On Tuesday, Martinez discussed leadership in times of crisis — and what we might learn from Churchill’s example — with Erik Larson, author of "The Splendid and the Vile: A Saga of Churchill, Family, and Defiance During the Blitz."
The discussion was the most recent installment in Future Tense’s biweekly Social-Distancing Social series, which has addressed topics from the impact of the pandemic in prisons and jails to the future of the U.S.-China relationship — and even the lessons our pets can teach us in this moment. Future Tense, a “citizen’s guide to the future,” is a collaboration between ASU, New America and Slate magazine.

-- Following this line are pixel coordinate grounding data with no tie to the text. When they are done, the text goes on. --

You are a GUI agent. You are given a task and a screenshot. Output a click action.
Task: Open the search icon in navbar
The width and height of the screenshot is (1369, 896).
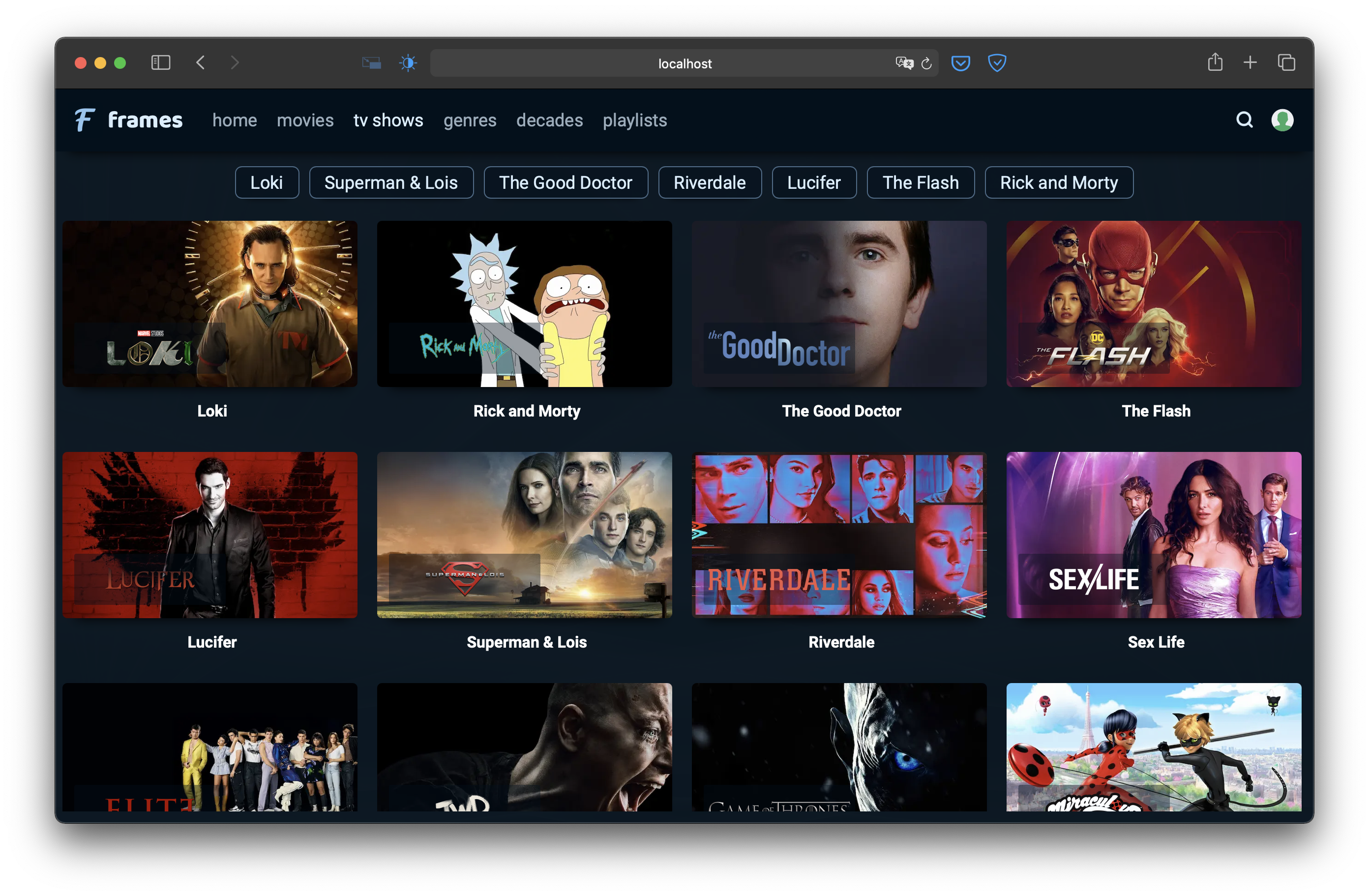(x=1244, y=119)
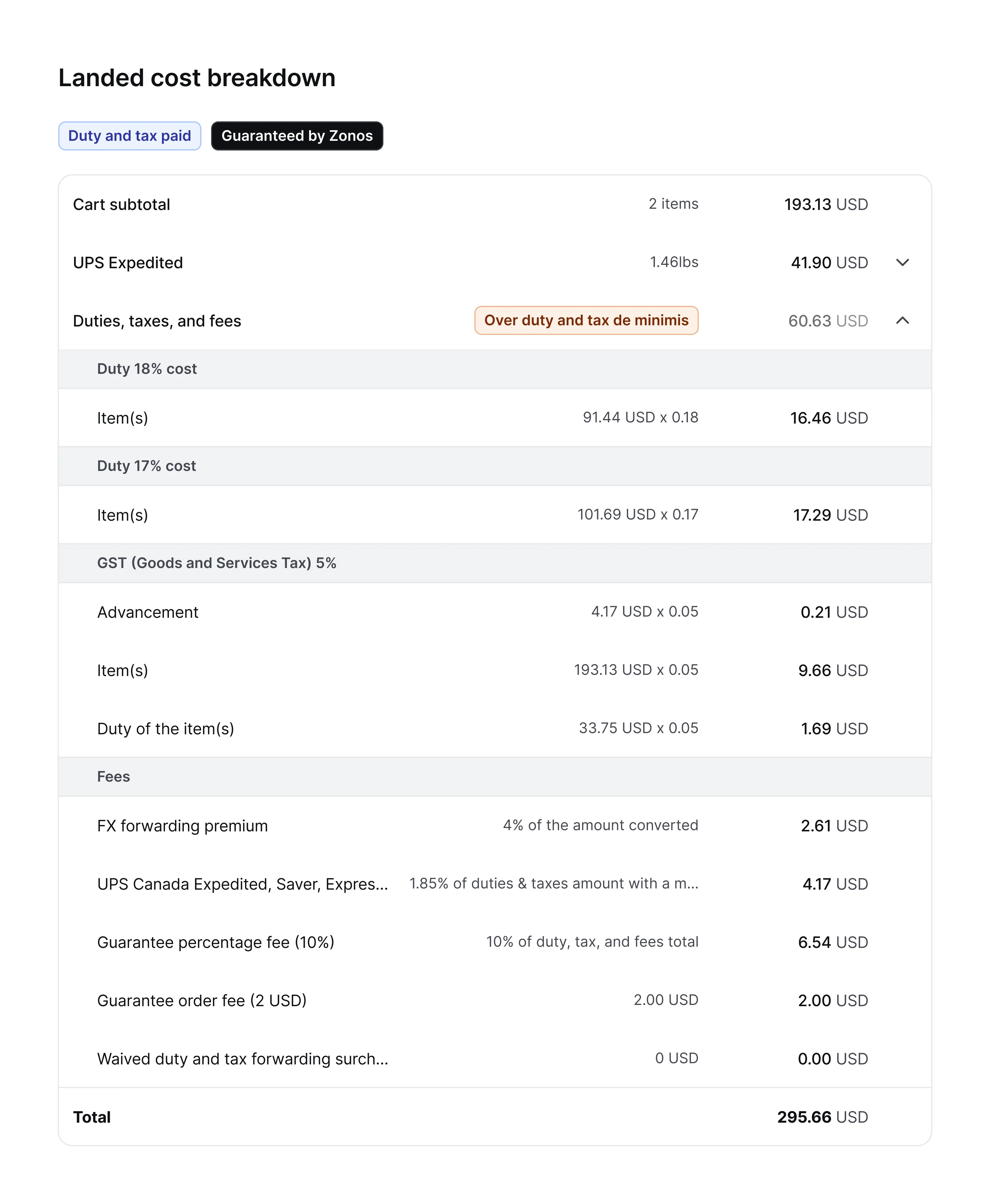Expand the UPS Expedited shipping details
This screenshot has width=990, height=1204.
(x=902, y=263)
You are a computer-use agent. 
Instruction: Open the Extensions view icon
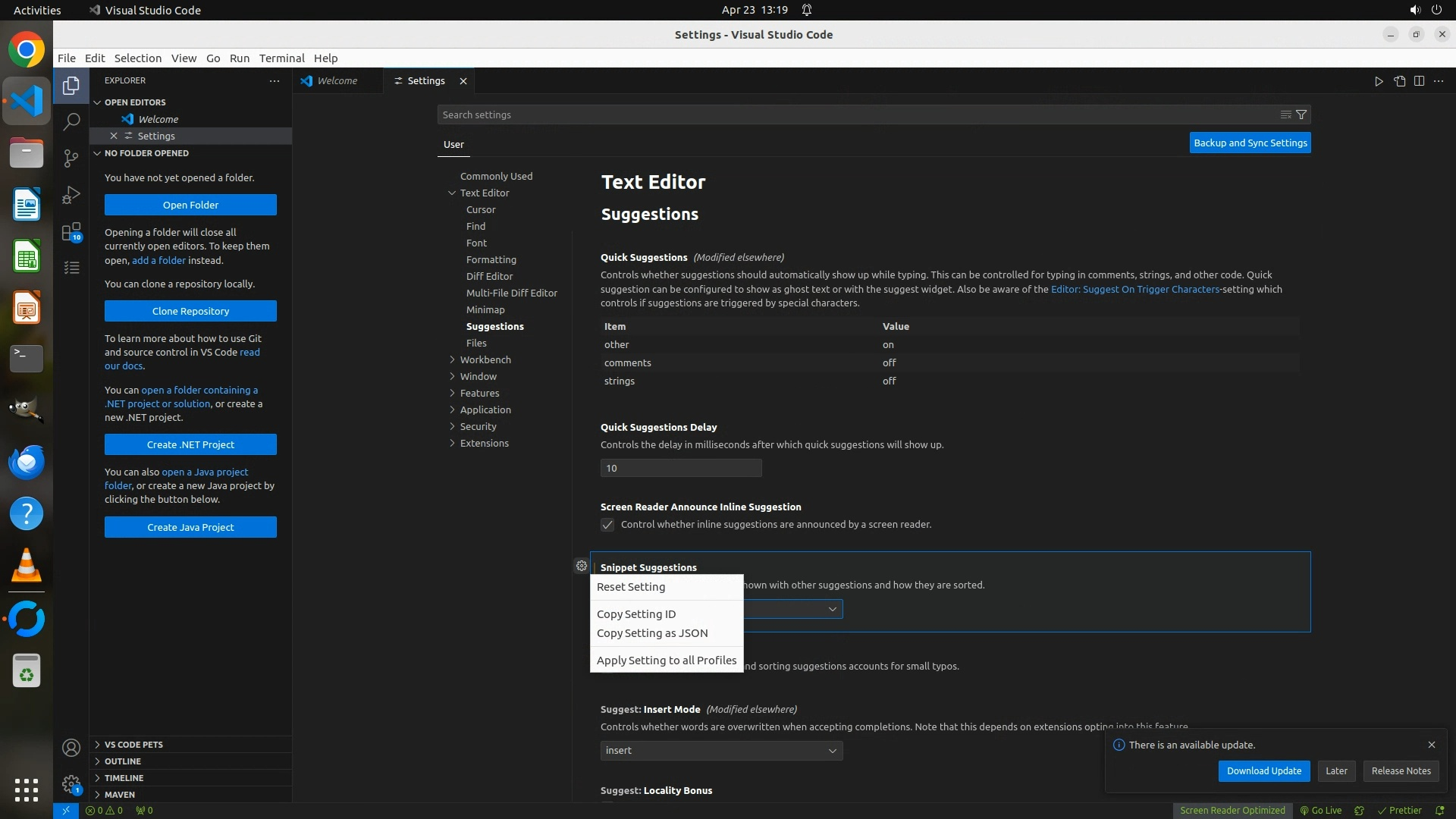pos(71,231)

Churchill’s wartime leadership might seem an improbable subject for Future Tense, but Martinez said Larson’s tale, more than those penned by other Churchill biographers, highlighted the prime minister’s obsession with technology and science, and consequent empowerment of scientists like Frederick Lindemann, aka "The Prof.”
Moreover, Martinez joked at the outset of the discussion, “Churchill, in your account, comes across as someone who truly mastered the art of working from home.”
The prime minister frequently worked from his bed, armed with a cigar, a tumbler full of water and whiskey, and his personal typist nearby.
“If I were Winston Churchill and I was doing this Zoom interview with you right now, I would be in the bathtub,” Larson said.
Larson is the author of eight books, including "The Devil in the White City," "Dead Wake: The Last Crossing of the Lusitania" and "In the Garden of Beasts." Larson compellingly reconstructs historical events from different, detail-rich perspectives, bringing readers back in time and then leaving them to ruminate on the present.
The inspiration for "The Splendid and the Vile," said Larson, came when he moved with his wife from Seattle to Manhattan.
“I had this kind of epiphany about what 9/11 had been like for New Yorkers versus what the rest of us had perhaps watched in real time ... the sense of violation of having your home city attacked,” he said. This feeling drew him to write about what it had been like for Londoners to endure the German Luftwaffe’s bombing campaign that lasted 57 consecutive nights.
Larson was interested in the “day-to-day experience,” how people endured terror, lived through it. At first, he wanted to write about a typical London family, but later he turned to the “quintessential London family:” Churchill’s.
One of the key pieces in Larson’s research was the Mass Observation Archive, a collection of diaries written by British citizens reflecting on everyday life. The project started shortly before the war, but the diarists continued their work after the fighting broke out, constructing a unique and intriguing record that details the everyday realities of life during unprecedented crisis.
Larson also relied heavily on the diary of Churchill’s daughter Mary, who was 17 when her father became prime minister. Larson is one of two scholars who has been able to consult the diary, which provides yet another window into the everyday, its tragedies inseparable from its small joys, humor and love.
Churchill is often praised for his excellence in communicating “a sense of reason for courage,” as Larson put it. But the thing that made Churchill a great orator, said Larson, was not only his ability to turn a phrase but also the structure of his speeches, his ability to soberly appraise a situation, follow with “real grounds for optimism,” and finally “place people into the grand epic of British history.” He understood the importance of symbolic acts, said Larson.
Churchill, of course, is a nuanced character and a deeply flawed one. Even in his time (certainly before the outbreak of war in 1939), he was perceived to be a somewhat bombastic character from a previous age, and his Victorian enthusiasm for imperialism would be a source of tension with his American allies and significant swaths of the British public in the postwar era.
Larson’s book chronicles Churchill’s critical first year in office (as lived by engrossing characters in his orbit), but its last chapter movingly recounts his final days in office, as the British public voted him out — “ironically,” Larson writes — just two months after Hitler’s defeat. This begs the question, Larson noted, whether people look for different types of leaders during existential crises. Voters had an intense connection with Churchill in wartime, but had a sense he wasn’t the right person to see them through the postwar rebuilding.
What is clear, said Larson, is that empathy was Churchill’s secret ingredient to connect with his people when they most needed inspiration.
“To be an effective leader you have to have a strong, well-balanced moral compass,” Larson said. “And one ancillary effect of having a strong moral compass is that you also are able to experience and express empathy.”